- What you should do: Exactly the lines from the one containing "Screen dimensions: 1456x818" through the final line of the listing are to be retyped, and nothing more.

- Task data:
···

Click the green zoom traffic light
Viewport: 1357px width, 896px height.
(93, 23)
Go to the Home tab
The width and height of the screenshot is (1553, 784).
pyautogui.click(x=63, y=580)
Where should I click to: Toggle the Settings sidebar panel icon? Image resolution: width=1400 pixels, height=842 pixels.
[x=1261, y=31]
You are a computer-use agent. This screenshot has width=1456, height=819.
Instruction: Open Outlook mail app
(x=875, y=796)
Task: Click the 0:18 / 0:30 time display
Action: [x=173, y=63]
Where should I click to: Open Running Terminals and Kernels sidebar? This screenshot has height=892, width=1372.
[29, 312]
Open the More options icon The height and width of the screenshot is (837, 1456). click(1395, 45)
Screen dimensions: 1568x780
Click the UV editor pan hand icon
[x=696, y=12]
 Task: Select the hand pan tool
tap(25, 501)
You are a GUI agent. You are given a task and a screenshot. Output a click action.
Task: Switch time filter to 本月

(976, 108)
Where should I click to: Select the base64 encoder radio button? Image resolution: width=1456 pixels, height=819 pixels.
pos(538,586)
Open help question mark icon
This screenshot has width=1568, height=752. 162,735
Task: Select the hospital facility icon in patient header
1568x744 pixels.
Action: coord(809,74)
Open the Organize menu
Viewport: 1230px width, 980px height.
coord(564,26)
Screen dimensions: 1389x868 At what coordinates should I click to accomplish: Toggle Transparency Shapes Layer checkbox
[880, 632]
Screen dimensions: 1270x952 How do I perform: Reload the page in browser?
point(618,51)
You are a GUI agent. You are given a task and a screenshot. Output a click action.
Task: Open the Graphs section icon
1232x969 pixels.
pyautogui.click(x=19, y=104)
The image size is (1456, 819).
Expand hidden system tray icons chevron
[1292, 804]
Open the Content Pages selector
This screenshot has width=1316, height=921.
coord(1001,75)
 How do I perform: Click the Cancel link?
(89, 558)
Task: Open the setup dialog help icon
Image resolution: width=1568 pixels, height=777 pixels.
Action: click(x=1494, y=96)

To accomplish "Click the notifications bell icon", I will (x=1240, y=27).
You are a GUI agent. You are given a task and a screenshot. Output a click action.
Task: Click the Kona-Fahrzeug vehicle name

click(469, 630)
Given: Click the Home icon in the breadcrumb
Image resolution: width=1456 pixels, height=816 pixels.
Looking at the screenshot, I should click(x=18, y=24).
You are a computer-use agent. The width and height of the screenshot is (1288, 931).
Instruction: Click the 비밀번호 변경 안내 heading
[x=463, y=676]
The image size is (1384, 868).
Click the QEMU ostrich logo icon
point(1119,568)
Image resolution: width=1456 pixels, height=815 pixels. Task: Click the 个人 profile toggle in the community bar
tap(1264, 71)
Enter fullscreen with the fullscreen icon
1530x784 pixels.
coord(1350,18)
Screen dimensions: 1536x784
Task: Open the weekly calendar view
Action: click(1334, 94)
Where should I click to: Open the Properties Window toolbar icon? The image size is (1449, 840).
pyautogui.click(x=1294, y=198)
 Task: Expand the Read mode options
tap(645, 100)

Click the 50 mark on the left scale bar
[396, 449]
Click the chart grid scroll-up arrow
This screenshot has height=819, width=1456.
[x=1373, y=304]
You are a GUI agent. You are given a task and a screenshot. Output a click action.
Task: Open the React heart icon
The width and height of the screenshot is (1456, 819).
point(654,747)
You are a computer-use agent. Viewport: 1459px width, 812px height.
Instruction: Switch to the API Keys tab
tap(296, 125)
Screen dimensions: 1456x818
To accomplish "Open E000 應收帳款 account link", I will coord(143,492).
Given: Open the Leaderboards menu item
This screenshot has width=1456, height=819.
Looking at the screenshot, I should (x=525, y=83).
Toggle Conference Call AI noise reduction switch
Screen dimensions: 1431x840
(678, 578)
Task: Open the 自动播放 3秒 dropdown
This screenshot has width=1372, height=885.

···

- Solution to this task:
Screen dimensions: 1456x818
To accomplish "Open E000 應收帳款 account link", I will coord(143,492).
Given: Open the Leaderboards menu item
This screenshot has width=1456, height=819.
Looking at the screenshot, I should (x=525, y=83).
Toggle Conference Call AI noise reduction switch
Screen dimensions: 1431x840
(678, 578)
Task: Open the 自动播放 3秒 dropdown
This screenshot has width=1372, height=885.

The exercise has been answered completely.